Kiedy wychodzę do ludzi często obezwładnia mnie lęk. Kulę się w sobie, zasłaniam twarz, marzę być niezauważoną. Choć serce pragnie by je widziano, zaakceptowano, podziwiano…
Gdy jest ze mną ktoś – przyjaciel, znajomy, łatwiej jest wyjść dalej. Wspólnie świat staje się mniej nieosiągalny.
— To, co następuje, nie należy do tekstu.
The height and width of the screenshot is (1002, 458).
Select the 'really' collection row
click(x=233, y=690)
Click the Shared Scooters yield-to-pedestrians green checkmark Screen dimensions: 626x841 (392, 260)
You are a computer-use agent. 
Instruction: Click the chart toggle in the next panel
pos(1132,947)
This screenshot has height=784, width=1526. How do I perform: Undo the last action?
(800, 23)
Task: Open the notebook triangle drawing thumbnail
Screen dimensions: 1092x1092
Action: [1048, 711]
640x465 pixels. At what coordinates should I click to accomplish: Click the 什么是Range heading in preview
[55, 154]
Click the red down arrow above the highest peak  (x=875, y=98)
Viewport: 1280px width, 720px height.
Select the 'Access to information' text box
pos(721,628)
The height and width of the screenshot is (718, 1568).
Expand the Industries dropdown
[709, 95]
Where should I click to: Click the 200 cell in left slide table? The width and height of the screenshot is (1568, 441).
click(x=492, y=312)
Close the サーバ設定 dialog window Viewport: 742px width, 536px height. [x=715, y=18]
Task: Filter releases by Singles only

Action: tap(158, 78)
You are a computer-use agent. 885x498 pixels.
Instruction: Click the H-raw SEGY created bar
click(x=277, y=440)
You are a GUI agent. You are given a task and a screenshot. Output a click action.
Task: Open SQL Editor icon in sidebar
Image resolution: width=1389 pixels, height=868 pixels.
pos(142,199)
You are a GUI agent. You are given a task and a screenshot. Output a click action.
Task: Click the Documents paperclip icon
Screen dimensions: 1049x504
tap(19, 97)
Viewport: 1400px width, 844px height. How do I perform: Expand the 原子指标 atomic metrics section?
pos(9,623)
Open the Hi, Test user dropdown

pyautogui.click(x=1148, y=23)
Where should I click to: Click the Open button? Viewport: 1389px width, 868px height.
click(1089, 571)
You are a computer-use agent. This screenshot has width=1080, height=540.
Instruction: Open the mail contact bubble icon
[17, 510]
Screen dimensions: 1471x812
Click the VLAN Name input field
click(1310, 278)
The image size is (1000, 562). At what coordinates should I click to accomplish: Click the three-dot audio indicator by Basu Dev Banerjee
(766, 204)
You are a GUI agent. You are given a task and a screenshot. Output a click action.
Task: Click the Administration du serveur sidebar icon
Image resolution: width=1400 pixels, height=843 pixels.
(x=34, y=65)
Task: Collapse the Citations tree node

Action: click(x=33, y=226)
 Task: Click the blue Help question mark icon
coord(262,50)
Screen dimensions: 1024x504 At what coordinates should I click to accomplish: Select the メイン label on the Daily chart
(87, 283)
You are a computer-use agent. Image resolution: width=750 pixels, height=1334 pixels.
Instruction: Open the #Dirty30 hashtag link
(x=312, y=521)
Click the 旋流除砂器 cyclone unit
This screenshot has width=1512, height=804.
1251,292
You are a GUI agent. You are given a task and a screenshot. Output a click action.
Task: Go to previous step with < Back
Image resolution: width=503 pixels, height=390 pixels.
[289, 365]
A przecież zawsze jest ze mną Ktoś więcej, ale tak często o tym zapominam!
Panie, przenikasz i znasz mnie (…)
Ty ogarniasz mnie zewsząd
i kładziesz na mnie swą rękę. (…)
Ty bowiem utworzyłeś moje nerki,
Ty utkałeś mnie w łonie mej matki.
Dziękuję Ci, że mnie stworzyłeś tak cudownie,
godne podziwu są Twoje dzieła. (Psalm 139)
Czas uwierzyć, że to co On mówi jest prawdą. Czas uwierzyć i zacząć żyć jak Jego Córka i wojowniczka, a nie jak sługa.
Czas by przestać mówić o innych, że są źli – zamiast tego pokazać im jak można inaczej.
Wojownik wie, że nie może się poddać, bo zginie.
Jak często o tym zapominamy?
zdjęcie pochodzi z fp portalu Deon.pl
Dziękuję za każdy pozostawiony po sobie ślad – komentarze mile widziane, również te mniej pochlebne.
Chcesz wiedzieć o nowych wpisach na bieżąco? Zapraszam na mój funpage
Biegnąc pod wiatr
Masz pomysł na kolejną recenzję na tym blogu? Daj znać o czym chciałbyś przeczytać – zobaczę co się da w tej sprawie zrobić.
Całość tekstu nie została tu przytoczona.